Records from a dataset

• • • • • • •

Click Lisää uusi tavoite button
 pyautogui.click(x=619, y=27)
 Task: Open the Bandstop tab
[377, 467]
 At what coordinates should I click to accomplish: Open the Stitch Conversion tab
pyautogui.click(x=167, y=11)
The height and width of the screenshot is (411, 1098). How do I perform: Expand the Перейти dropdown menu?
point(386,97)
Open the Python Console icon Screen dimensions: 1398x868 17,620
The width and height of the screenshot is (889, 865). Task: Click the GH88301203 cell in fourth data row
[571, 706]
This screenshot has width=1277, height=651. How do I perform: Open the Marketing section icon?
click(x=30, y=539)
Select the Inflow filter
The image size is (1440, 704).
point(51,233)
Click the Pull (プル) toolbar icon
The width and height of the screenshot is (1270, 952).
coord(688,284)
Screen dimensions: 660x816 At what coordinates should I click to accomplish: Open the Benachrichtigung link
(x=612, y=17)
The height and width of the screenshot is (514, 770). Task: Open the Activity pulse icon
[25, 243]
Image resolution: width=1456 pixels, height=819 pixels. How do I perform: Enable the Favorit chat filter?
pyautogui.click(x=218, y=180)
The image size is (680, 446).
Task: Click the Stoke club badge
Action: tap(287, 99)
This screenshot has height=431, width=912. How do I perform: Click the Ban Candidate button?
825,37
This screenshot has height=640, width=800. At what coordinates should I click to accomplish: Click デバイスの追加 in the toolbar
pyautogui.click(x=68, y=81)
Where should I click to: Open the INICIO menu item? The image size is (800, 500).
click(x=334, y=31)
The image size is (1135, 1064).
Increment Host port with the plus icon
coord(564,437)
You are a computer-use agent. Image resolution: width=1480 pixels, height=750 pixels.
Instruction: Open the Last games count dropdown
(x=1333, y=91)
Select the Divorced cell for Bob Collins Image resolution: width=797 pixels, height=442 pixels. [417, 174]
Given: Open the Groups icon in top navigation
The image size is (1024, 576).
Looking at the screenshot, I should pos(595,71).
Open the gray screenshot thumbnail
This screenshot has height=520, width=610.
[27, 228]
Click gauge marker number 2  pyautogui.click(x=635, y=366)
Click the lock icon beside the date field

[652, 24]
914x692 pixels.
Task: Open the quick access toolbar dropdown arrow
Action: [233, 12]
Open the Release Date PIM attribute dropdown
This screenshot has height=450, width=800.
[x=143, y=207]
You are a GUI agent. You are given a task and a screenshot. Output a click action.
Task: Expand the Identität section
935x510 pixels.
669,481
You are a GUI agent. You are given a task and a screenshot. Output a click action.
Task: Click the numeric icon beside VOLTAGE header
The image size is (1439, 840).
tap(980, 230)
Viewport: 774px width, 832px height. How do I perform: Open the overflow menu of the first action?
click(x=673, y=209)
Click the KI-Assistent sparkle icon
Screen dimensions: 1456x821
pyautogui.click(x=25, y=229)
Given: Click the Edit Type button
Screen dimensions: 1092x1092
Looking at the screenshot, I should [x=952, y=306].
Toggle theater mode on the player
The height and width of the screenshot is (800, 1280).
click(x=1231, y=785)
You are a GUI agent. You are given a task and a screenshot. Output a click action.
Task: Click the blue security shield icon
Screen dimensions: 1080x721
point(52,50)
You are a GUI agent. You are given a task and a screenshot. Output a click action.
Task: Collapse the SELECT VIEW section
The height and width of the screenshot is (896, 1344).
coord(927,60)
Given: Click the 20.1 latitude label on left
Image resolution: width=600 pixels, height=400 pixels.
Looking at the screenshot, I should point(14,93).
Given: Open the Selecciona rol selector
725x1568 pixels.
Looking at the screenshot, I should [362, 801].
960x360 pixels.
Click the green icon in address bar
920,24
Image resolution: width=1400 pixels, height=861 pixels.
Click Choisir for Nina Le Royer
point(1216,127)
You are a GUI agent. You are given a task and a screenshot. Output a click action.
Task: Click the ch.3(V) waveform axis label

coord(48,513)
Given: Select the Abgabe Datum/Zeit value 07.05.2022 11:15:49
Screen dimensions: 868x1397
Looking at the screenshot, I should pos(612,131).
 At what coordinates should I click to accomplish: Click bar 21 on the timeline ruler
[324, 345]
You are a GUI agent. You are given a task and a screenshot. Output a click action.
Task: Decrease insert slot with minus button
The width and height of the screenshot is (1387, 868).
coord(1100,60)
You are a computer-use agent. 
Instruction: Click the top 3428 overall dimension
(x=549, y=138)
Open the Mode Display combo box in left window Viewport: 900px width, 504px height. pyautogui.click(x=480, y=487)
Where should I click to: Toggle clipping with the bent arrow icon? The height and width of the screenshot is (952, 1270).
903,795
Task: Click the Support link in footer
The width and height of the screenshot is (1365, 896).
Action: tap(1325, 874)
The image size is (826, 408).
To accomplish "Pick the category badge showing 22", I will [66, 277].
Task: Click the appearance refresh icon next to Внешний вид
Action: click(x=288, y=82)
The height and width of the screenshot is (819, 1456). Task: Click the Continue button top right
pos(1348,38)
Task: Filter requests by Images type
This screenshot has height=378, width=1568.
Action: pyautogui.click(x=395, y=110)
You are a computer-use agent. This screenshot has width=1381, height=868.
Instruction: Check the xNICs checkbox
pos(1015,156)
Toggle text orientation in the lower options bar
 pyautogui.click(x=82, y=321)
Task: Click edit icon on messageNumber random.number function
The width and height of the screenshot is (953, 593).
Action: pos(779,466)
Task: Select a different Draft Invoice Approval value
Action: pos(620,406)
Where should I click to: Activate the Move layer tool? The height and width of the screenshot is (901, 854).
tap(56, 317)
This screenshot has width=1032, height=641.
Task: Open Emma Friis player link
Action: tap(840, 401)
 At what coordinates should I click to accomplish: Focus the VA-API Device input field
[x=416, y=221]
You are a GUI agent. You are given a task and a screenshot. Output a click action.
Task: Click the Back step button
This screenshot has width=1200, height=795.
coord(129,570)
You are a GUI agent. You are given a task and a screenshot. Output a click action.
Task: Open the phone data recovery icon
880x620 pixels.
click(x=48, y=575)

• • • • • • •

● **Task to carry out**: Collect every line in the rows above that contains the string "toolbar", matching case exactly.

● **Result of the exercise**:
Click the Pull (プル) toolbar icon
This screenshot has height=640, width=800. At what coordinates should I click to accomplish: Click デバイスの追加 in the toolbar
Task: Open the quick access toolbar dropdown arrow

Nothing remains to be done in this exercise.